*** Opening MATERIAL TO PROCESS ***

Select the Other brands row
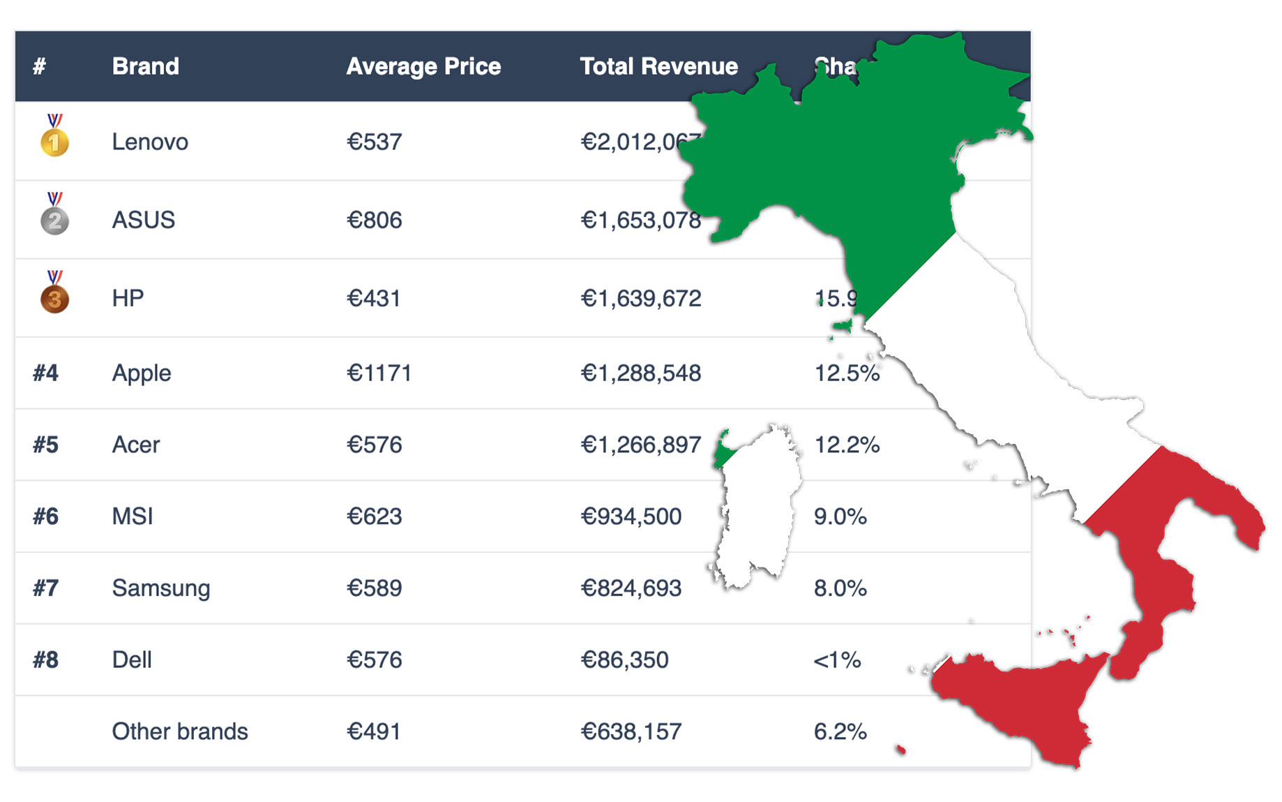 [179, 731]
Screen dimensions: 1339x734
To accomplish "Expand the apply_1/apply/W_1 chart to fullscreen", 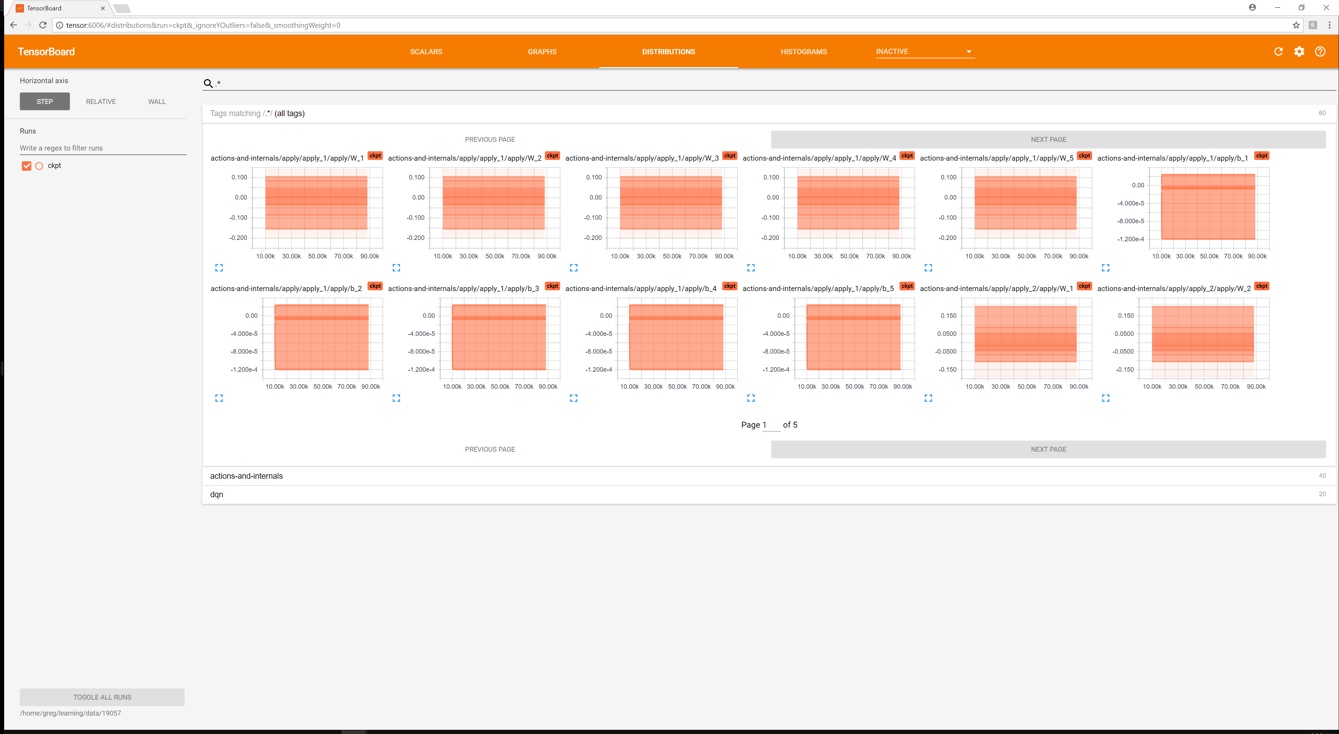I will [219, 267].
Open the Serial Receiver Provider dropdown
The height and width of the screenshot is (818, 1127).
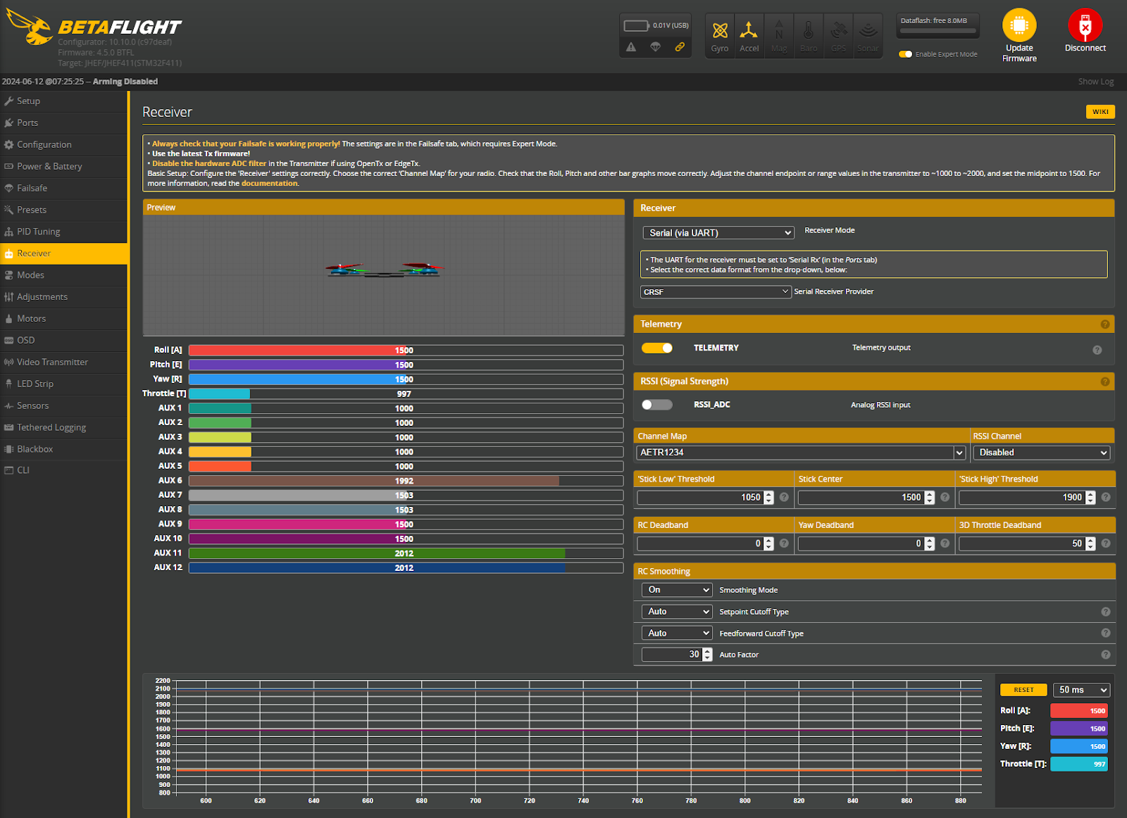click(x=715, y=291)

*** Closing MATERIAL TO PROCESS ***

THE TASK: Beginning at the line that contains "The height and" and ending at the last line of the data, return each line exactly; no picture belongs in the copy.

SOLVED EXERCISE:
The height and width of the screenshot is (818, 1127).
click(x=715, y=291)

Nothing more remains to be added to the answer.